I'm using linux and LVM, so I'm using LVM snapshots for this, using something like:
SIZE=250G
VG=VolGroup00
PART=${1:-export}
mkdir -p /${PART}_snap
lvcreate -L$SIZE --snapshot --permission r -n ${PART}_snap /dev/$VG/$PART && \
mount -o ro /dev/$VG/${PART}_snap /${PART}_snap
which snapshots /dev/VolGroup00/export to /dev/VolGroup00/export_snap, and mounts the snapshot read-only on /export_snap.
The reverse, post-backup, is similar:
VG=VolGroup00
PART=${1:-export}
umount /${PART}_snap && \
lvremove -f /dev/$VG/${PART}_snap
which unmounts the snapshot and then deletes it.

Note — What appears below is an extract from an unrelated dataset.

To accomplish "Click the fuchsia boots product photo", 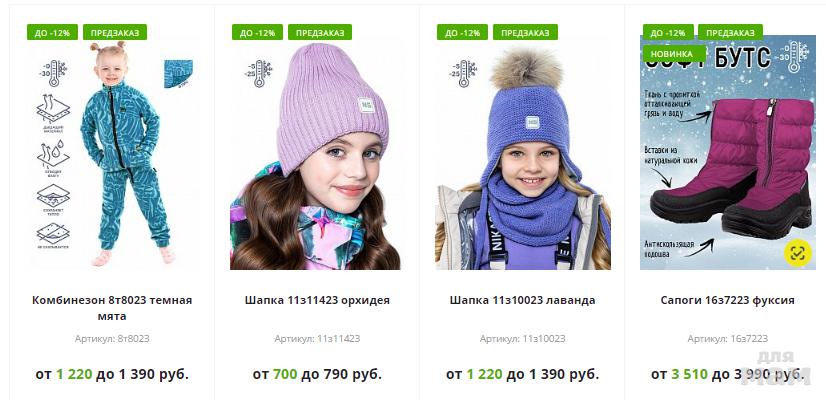I will [728, 153].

You can then do your backup using the /${PART}_snap
tree instead of your
original ${PART}
one.
Brackup Digests
So snapshots works nicely. Next wrinkle is that by default brackup writes its
digest cache file to the root of your source tree, which in this case is
readonly. So you want to tell brackup to put that in the original tree, not
the snapshot, which you do in the your ~/.brackup.conf
file e.g.
[SOURCE:home]
path = /export_snap/home
digestdb_file = /exportb/home/.brackup-digest.db
ignore = \.brackup-digest.db$
I've also added an explicit ignore rule for these digest files here. You don't really need to back these up as they're just caches, and they can get pretty large. Brackup automatically skips the digestdb_file for you, but it doesn't skip any others you might have, if for instance you're backing up the same tree to multiple targets.

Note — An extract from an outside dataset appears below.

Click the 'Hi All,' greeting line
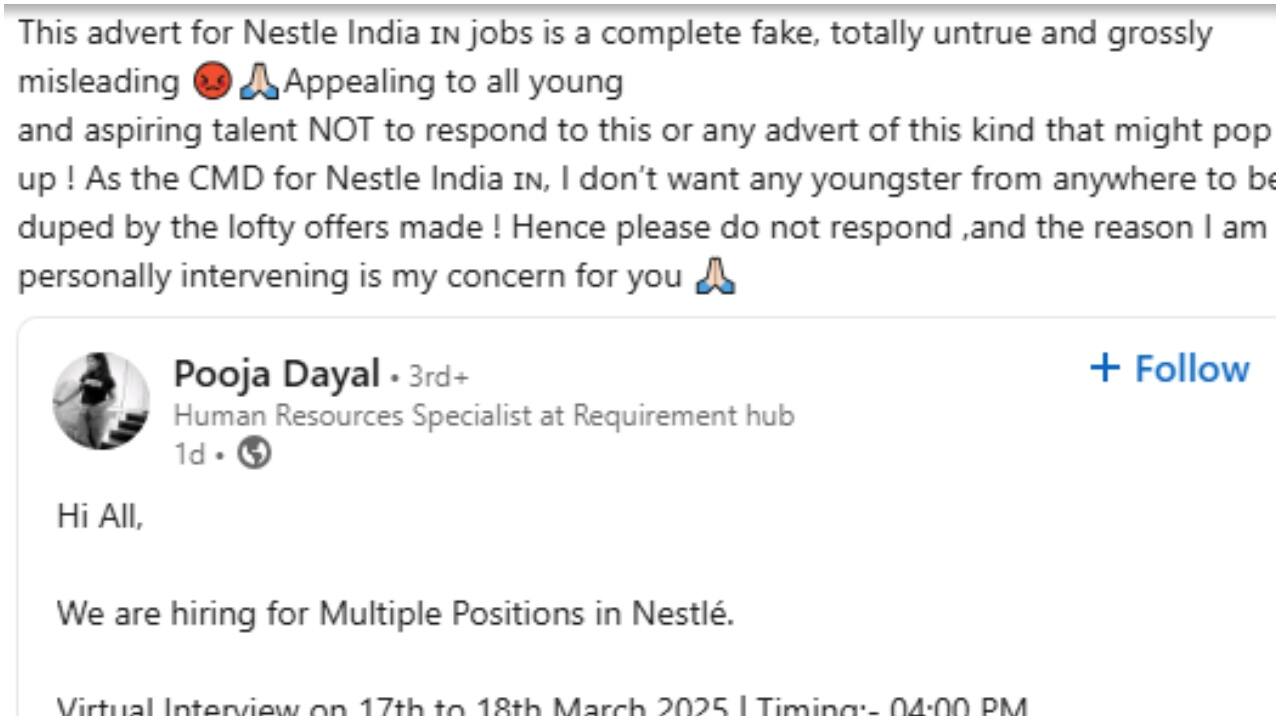Viewport: 1280px width, 720px height. 100,517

Synching Backups Between Targets
Another nice hack you can do with brackup is sync backups on filesystem-based targets (that is, Target::Filesystem, Target::Ftp, and Target::Sftp) between systems. For instance, I did my initial home directory backup of about 10GB onto my laptop, and then carried my laptop into where my server is located, and then rsync-ed the backup from my laptop to the server. Much faster than copying 10GB of data over an ADSL line!
Similarly, at $work I'm doing brackups onto a local backup server on the LAN, and then rsyncing the brackup tree to an offsite server for disaster recovery purposes.

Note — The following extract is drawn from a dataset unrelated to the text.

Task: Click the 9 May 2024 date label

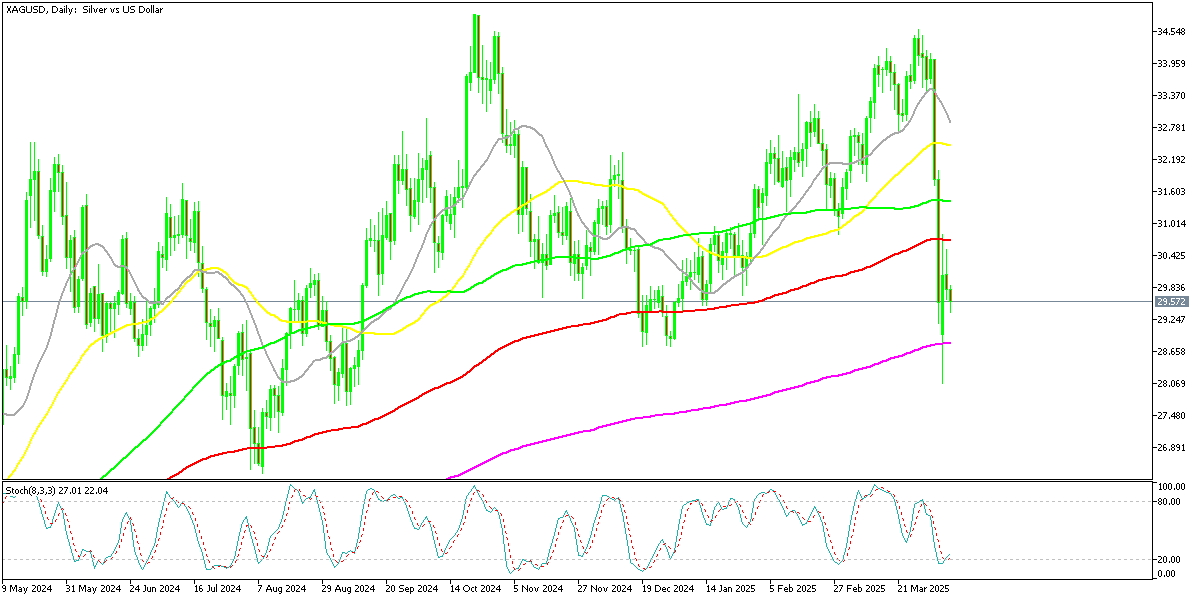Action: pyautogui.click(x=27, y=589)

There are a few gotchas when doing this, though. One is that Target::Filesystem backups default to using colons in their chunk file names on Unix-like filesystems (for backwards-compatibility reasons), while Target::Ftp and Target::Sftp ones don't. The safest thing to do is just to turn off colons altogether on Filesystem targets:
[TARGET:server_fs_home]
type = Filesystem
path = /export/brackup/nox/home
no_filename_colons = 1
Second, brackup uses a local inventory database to avoid some remote filesystem checks to improve performance, so that if you replicate a backup onto another target you also need to make a copy of the inventory database so that brackup knows which chunks are already on your new target.
The inventory database defaults to $HOME/.brackup-target-TARGETNAME.invdb
(see perldoc Brackup::InventoryDatabase
), so something like the following
is usually sufficient:
cp $HOME/.brackup-target-OLDTARGET.invdb $HOME/.brackup-target-NEWTARGET.invdb
Third, if you want to do a restore using a brackup file (the SOURCE-DATE.brackup output file brackup produces) from a different target, you typically need to make a copy and then update the header portion for the target type and host/path details of your new target. Assuming you do that and your new target has all the same chunks, though, restores work just fine.